At this point in time, I have nothing further to add. So follow Serhiy's advice.

orenmn · 2016-10-15T23:43:43Z

Sorry for taking so long to come up with a patch..

------------ proposed changes ------------
1. in Python/getargs.c in seterror, the following patches:
- add a parameter 'p_format_code' - a pointer to the format code
whose conversion failed.
- replace the error message of the OverflowError with
'{fname}() argument out of range' in case all of the following are
true:
* PyErr_Occurred() and the exception is an OverflowError.
* The PyArg_* function received a format ending with a ':'
(i.e. seterror's fname argument is not NULL).
* The error occurred during a conversion to a C integer type
which might overflow, i.e. one of the format codes 'bhilLn'.

  With these patches, inconsistent messages could often be fixed by merely
  appending ':<fname>' to the format argument in a call to a PyArg_*
  function.

  Furthermore, Some inconsistent messages are actually fixed by these
  patches alone.
  That is because there are already many calls to PyArg_* functions with a
  format ending with ':<fname>'. Some of them are followed by more
  checks of the parsed arguments, which might result in raising an
  OverflowError/ValueError with an inconsistent error message.
  (e.g. in [Modules/itertoolsmodule.c](https://github.com/python/cpython/blob/main/Modules/itertoolsmodule.c), product_new already calls
  PyArg_ParseTupleAndKeywords with the format "|n:product", so with these
  patches, in case we do 'itertools.product('a', repeat=1 << 1000)', the
  error message would be 'product() argument out of range').

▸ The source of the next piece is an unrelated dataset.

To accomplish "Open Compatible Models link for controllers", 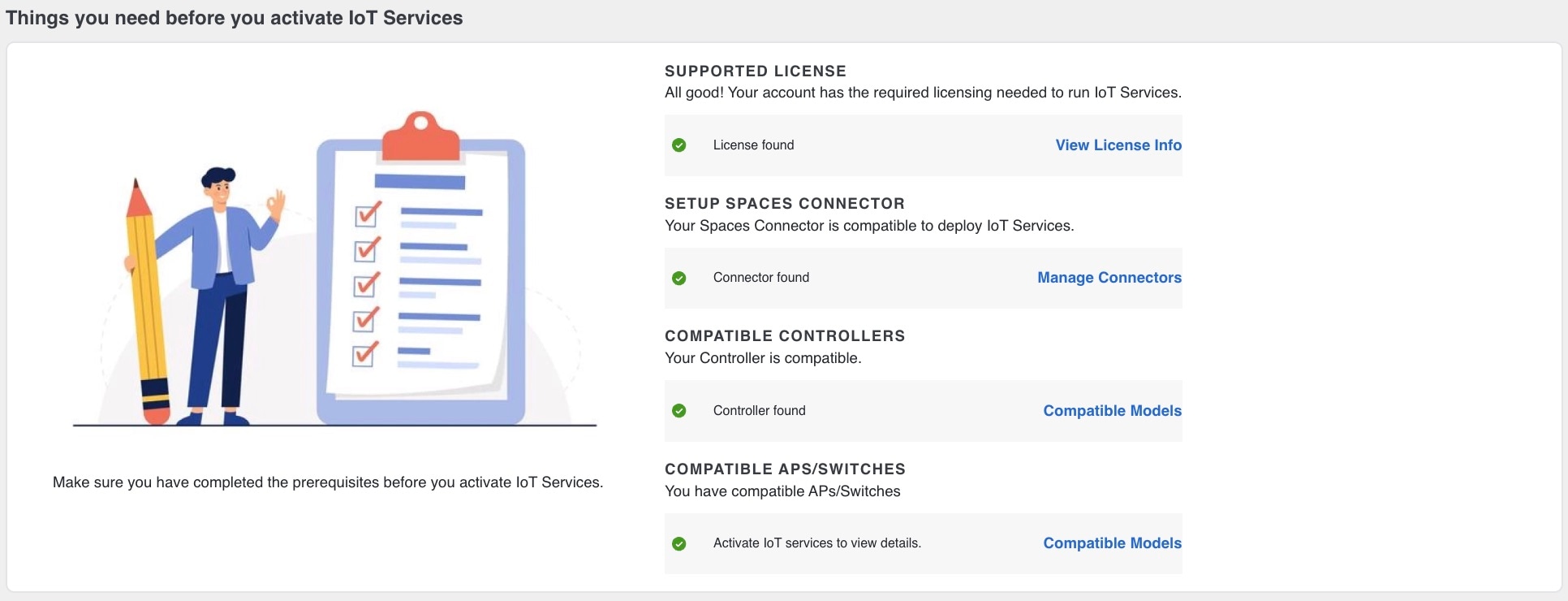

  Also, ISTM this patch is helpful, regardless of this issue (bpo-15988).
  In case a PyArg_* function raises an OverflowError (because a conversion
  to some C integer type failed), knowing which function called the
  PyArg_* function would probably prove more helpful to a user (than
  knowing which C type Python failed to convert to, and whether the
  conversion failed because the number to convert was too large or too
  small).

  I decided to put the patch inside seterror, because (aside from its
  name,) it is always called after a failure of convertitem (which is the
  only caller of convertsimple).

2. in various files:
    - change some OverflowError/ValueError messages for more clarity, e.g.
      replace 'unsigned byte integer is greater than maximum' with
      'Python int too large to convert to C unsigned char'.
    - add code to "catch" OverflowError/ValueError errors, to prevent
      raising inconsistent error messages
    - append ':<fname>' to formats passed to PyArg_* functions, to utilize
      the first proposed change (to automatically "catch"
      OverflowError/ValueError errors).

3. in [Lib/tests](https://github.com/python/cpython/blob/main/Lib/tests) - I was already writing tests for my patches, so I guessed
  I should add some of them (the basic boundary checks) to [Lib/tests](https://github.com/python/cpython/blob/main/Lib/tests) (in
  case they didn't already exist). I ran into some issues here:
    - test_pickle - I didn't manage to create an int large enough to test
      my patch for save_long in [Modules/_pickle.c](https://github.com/python/cpython/blob/main/Modules/_pickle.c) (and so I didn't add any
      test to test_pickle).
    - test_stat - I didn't find a way to determine the size of mode_t on
      the current platform, except for Windows (so the test I added is
      incomprehensive).

4. in [Objects/longobject.c](https://github.com/python/cpython/blob/main/Objects/longobject.c), make some messages more helpful (as mentioned
  in the last message I posted here).

------------ diff ------------
The proposed patches diff file is attached.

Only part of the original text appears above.